Procès des enveloppes de l’UIMM: la procureure évoque une défense de « grand banditisme »
Chroniques judiciaires - Pascale Robert-Diard, 21/10/2013
La procureure Ariane Amson a requis lundi 21 octobre une peine de deux ans d'emprisonnement avec sursis et 250.000 euros d'amende contre l'ancien président délégué général de l'UIMM, Denis Gautier-Sauvagnac, qu'elle estime coupable d'abus de confiance et de travail dissimulé. Elle a également requis des peines de six à huit mois contre trois prévenus, la relaxe de cinq autres et une amende de 150.000 euros contre la fédération patronale poursuivie en qualité de personne morale.

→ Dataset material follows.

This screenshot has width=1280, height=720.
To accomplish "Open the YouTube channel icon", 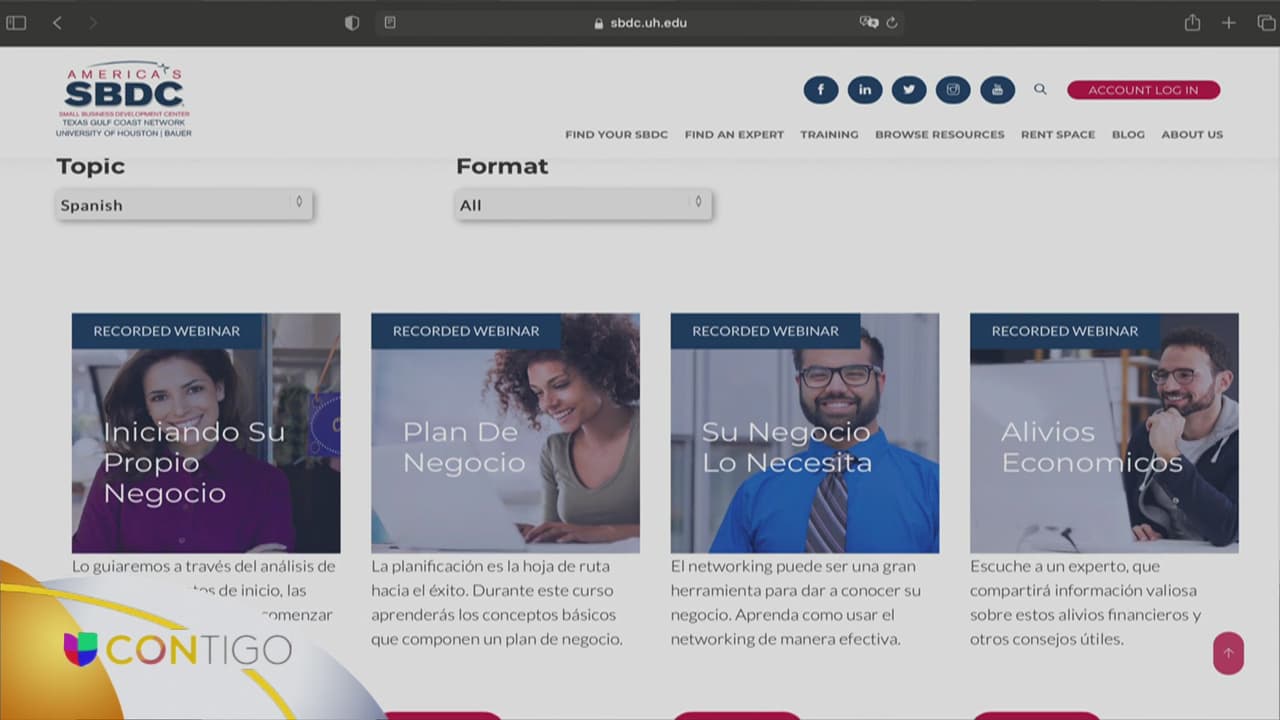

"15 millions d'euros se sont arrêtés dans le bureau de Denis Gautier-Sauvagnac, dont on a perdu la trace", a relevé la procureure en ouvrant son réquisitoire. Relevant que les deux semaines de débats consacrées à cette affaire n'ont pas permis d'en savoir davantage sur la distribution des dons en espèces de l'UIMM, elle s'en est pris avec dureté à la ligne de défense de l'ancien président délégué général qui a toujours refusé de donner les noms des bénéficiaires par crainte du "grand déballage" et du "trouble à l'ordre social."
"Vous dites que vous avez donné de l'argent aux syndicats. Mais pourquoi devrait-on vous croire sur parole?", s'est interrogé la procureure.
- "Vous ne souhaitez pas faire de délation. C'est étonnant de voir des gens honorables utiliser un terme que l'on a l'habitude d'entendre dans les procès de grand banditisme! a lancé Ariane Amson, qui a poursuivi: "De même, vous dites que nous ne voulez pas de grand déballage. Mais depuis sept ans, trois livres et beaucoup d'articles de presse ont été consacrés au scandale de l'UIMM. Pour préserver la paix sociale, on peut mieux faire!", a ironisé la procureure.
"On se retrouve donc avec une comptabilité occulte et avec des pièces comptables qui ont été détruites" a souligné la procureure, en observant que "l'intérêt général" ne saurait être invoqué par des prévenus qui, par ailleurs, ont omis pendant des années de déclarer au fisc les compléments de salaires qu'ils percevaient en espèces de la part de la fédération patronale.
Sur ce deuxième volet, celui du travail dissimulé qui est également reproché à Denis Gautier-Sauvagnac, la représentante de l'accusation considère que l'ancien président ne peut se prévaloir de "la tradition" de l'UIMM. "Au vu de votre parcours - il est inspecteur des finances - et de votre longévité à l'UIMM, vous auriez dû être celui qui mettait fin à ces pratiques."
Elle répond aussi par avance à l'un des arguments de la défense qui invoque la loi de 1884 sur la liberté syndicale pour justifier l'absence de comptabilité de la fédération patronale. "C'est vrai que le principe de la liberté syndicale est intégré dans le bloc de constitutionnalité, mais la loi de 1884 ne dit pas que quand on est dans le bureau d'un juge d'instruction ou devant un tribunal, on ne doit pas répondre aux questions!", a conclu la procureure.